It was originally reported by student-journalist Matt Slovin on Michigan apparently the ninth overall pick in this year’s NHL draft has been offered $200,000 to scrap his commitment to the University of Michigan and play for the OHL team that has his rights, the Kitchener Rangers. His sources say Trouba’s now 50/50 on honoring his commitment, and giving major junior a go.

It wouldn’t be the first time a guy up and dropped his college plans to give the CHL a go, and it’s not the first time the suggestion has been made that true stars get paid handsomely to do so.

I don’t know if the Trouba offer is legit or not (though from what I’ve heard in the past, if I had to guess, I’d say “true but not for that much”), but I do know that CHL teams occasionally do offer players money to forego their college years and education. Here, take the dollars while you can, now set to work on becoming a pro right away.

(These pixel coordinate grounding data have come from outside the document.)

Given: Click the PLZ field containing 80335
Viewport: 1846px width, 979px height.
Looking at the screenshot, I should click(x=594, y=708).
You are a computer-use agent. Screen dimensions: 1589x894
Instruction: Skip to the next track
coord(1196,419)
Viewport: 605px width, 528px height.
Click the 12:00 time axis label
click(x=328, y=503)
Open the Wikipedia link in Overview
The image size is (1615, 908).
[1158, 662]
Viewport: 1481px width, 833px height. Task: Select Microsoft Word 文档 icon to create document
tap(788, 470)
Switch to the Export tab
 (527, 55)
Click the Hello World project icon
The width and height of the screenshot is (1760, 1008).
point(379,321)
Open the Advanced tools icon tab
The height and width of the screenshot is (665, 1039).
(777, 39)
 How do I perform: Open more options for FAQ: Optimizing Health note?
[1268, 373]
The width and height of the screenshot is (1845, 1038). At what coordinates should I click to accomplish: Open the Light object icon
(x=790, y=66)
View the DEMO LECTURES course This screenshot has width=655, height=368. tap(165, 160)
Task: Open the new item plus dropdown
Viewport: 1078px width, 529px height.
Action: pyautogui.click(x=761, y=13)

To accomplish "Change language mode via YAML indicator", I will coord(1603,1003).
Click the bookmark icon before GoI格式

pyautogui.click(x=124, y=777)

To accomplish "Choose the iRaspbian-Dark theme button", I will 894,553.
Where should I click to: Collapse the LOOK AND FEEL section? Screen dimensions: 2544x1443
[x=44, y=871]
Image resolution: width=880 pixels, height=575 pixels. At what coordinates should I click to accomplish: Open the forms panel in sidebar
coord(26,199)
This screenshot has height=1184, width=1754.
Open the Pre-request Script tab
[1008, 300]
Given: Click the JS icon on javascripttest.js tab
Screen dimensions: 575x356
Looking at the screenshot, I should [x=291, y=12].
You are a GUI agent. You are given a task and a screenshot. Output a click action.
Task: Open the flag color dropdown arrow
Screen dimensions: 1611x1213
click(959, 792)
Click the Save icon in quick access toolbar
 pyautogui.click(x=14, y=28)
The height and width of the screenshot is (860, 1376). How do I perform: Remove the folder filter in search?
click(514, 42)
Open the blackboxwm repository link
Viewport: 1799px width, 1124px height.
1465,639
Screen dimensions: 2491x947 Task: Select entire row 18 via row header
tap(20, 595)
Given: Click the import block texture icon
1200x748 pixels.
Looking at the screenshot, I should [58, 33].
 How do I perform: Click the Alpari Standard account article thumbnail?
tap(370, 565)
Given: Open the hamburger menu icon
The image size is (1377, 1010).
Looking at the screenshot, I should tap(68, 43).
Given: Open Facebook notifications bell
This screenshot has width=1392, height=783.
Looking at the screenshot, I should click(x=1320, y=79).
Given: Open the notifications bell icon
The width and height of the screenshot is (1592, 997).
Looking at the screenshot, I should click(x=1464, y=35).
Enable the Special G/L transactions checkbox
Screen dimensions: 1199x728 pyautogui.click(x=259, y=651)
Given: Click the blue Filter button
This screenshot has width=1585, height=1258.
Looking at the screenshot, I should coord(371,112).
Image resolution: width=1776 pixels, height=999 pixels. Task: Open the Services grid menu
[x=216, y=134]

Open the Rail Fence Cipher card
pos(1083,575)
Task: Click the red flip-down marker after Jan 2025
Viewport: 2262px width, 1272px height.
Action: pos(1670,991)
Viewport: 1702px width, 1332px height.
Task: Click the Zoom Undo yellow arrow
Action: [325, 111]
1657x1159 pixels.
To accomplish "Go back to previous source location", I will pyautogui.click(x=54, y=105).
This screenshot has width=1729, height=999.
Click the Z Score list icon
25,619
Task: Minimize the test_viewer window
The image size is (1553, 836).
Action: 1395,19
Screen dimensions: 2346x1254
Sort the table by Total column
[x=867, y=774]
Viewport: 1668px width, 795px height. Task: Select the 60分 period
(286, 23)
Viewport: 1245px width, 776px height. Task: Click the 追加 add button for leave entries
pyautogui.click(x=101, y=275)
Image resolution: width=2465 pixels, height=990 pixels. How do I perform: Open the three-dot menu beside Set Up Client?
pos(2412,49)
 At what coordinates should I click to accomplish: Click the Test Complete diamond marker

So you’re the kid… what’s the right answer? Do you take a $100k four-year education at a University of your choosing (for the best players), or do you take a lump sum – let’s say it is $200k – while you can, sign your entry level deal (again, the best players), and take the signing bonus right off the top? In Trouba’s case, he could be looking at a half-million dollars before he’s 19 years old.

The arguments are simple – one, you only have so many hockey-playing years in your body — get dat money. You can always use it to go back to school if that’s something you really want. You never know what’s going to happen, when you might have a career-ending injury, so again…get dat money.

Two, you only have one opportunity to be a 19-year old college student (don’t kid yourself that going back to school after is going to be the same experience), your education is paid for (and worth quite a lot of dollars after hockey, especially if you add to it), you get to, y’know, be an educated person, you can still make it to the NHL easily, you have time to develop…there’s pros and cons all over. (For more on my CHL vs. NCAA take, read this.)

It’s not an easy decision, but for me….I say get dat money (assuming it’s $200k and I can grab a signing bonus – otherwise, it’d take some real thinking.)

If there are a lot of people thinking like me, the college product would inevitably suffer, as the best players would leave and it wouldn’t develop players as well. Those things bring us back to the classic ”amateur college athlete” question: shouldn’t the NCAA pay its players? Why romanticize the concept of “amateur” when it means “earn someone else money with your effort?”

After all, the NCAA rakes in heaping piles of money like leaves every year, and its on the backs of the blood and sweat of the student-athletes who aren’t compensated beyond their education. Obviously there’s huge value in going to school for free, but when a guy like Trouba can make money for a CHL employer with his play and have a huge chunk of it returned to him, or do the same for the NCAA who keeps it all…something seems off.

My contention is this: the NCAA should pay its players, but pay the ones who deserve to be paid. As in, not me. If we’re going to be capitalist, don’t dole money out evenly.

You cannot compare what a superstar in college football – say Tim Tebow, Colt McCoy or whoever – brings the NCAA financially, to what I brought to it. I played in front of anywhere between 3,000-to-4,000 people a night, 18 times a year at home in Alaska (three-to-four times more on the road, but still). I don’t feel like I deserved any additional compensation than my education, a stipend, some meals, and an opportunity.

Someone like Jacob Trouba, however, is where the NCAA is off-base. He’s the kind of player that keeps college hockey relevant, and makes other players want to go to college because they get to play the best. He’ll bring fans in and sell tickets. And when he goes on to be a stud in the NHL, college hockey gets even more credibility.

It sucks that money rules the way it does, because I’m pro-education, and pro-college hockey. But first and foremost, I’m anti-naiveté when it comes to this stuff. If major junior is suddenly a way to make bank, the NCAA is going to lose some of its best talent every year.

If the NCAA doesn’t want to pay it’s best players, the quality of college hockey could diminish. They can rake in the bucks now, but if going to college becomes a non-viable route to the show, the money-leaves on the ground will start to dry up. (And none of this is to mention the moral angle of paying the people who are making you money.)

Paying college players won’t happen for a long, long time, but that doesn’t mean that the point isn’t correct today.

If Jacob Trouba leaves for the money, who could fault him? College hockey is a wonderful thing, but when it comes down to it, cash is king.